[Your task] Write out all of the following records word for word, line by line, changing nothing.

[Extracted records]

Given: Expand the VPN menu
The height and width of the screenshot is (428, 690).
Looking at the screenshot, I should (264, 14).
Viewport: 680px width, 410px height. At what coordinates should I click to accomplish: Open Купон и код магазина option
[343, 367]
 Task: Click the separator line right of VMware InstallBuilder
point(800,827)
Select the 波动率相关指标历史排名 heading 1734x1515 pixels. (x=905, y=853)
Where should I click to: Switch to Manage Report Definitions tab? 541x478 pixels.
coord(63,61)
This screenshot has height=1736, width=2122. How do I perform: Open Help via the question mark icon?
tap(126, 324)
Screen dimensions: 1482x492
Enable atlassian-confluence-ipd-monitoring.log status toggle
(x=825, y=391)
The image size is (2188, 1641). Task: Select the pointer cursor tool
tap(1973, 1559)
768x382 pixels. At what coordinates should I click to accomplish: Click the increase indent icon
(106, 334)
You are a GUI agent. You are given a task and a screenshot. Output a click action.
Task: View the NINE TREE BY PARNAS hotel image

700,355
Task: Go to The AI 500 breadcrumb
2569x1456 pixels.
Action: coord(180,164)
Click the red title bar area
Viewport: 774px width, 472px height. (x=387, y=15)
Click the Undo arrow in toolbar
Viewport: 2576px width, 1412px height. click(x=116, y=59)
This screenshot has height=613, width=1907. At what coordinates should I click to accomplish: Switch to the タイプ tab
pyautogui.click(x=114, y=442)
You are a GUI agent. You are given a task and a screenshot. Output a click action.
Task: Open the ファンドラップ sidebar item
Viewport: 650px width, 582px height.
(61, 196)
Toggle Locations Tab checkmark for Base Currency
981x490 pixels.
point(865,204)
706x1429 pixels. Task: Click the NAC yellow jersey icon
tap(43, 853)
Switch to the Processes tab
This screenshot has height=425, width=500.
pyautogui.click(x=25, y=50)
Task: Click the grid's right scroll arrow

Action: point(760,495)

[Written reply]
Given: Expand the VPN menu
The height and width of the screenshot is (428, 690).
Looking at the screenshot, I should (264, 14).
Viewport: 680px width, 410px height. At what coordinates should I click to accomplish: Open Купон и код магазина option
[343, 367]
 Task: Click the separator line right of VMware InstallBuilder
point(800,827)
Select the 波动率相关指标历史排名 heading 1734x1515 pixels. (x=905, y=853)
Where should I click to: Switch to Manage Report Definitions tab? 541x478 pixels.
coord(63,61)
This screenshot has height=1736, width=2122. How do I perform: Open Help via the question mark icon?
tap(126, 324)
Screen dimensions: 1482x492
Enable atlassian-confluence-ipd-monitoring.log status toggle
(x=825, y=391)
The image size is (2188, 1641). Task: Select the pointer cursor tool
tap(1973, 1559)
768x382 pixels. At what coordinates should I click to accomplish: Click the increase indent icon
(106, 334)
You are a GUI agent. You are given a task and a screenshot. Output a click action.
Task: View the NINE TREE BY PARNAS hotel image

700,355
Task: Go to The AI 500 breadcrumb
2569x1456 pixels.
Action: coord(180,164)
Click the red title bar area
Viewport: 774px width, 472px height. (x=387, y=15)
Click the Undo arrow in toolbar
Viewport: 2576px width, 1412px height. click(x=116, y=59)
This screenshot has height=613, width=1907. At what coordinates should I click to accomplish: Switch to the タイプ tab
pyautogui.click(x=114, y=442)
You are a GUI agent. You are given a task and a screenshot. Output a click action.
Task: Open the ファンドラップ sidebar item
Viewport: 650px width, 582px height.
(61, 196)
Toggle Locations Tab checkmark for Base Currency
981x490 pixels.
point(865,204)
706x1429 pixels. Task: Click the NAC yellow jersey icon
tap(43, 853)
Switch to the Processes tab
This screenshot has height=425, width=500.
pyautogui.click(x=25, y=50)
Task: Click the grid's right scroll arrow

Action: point(760,495)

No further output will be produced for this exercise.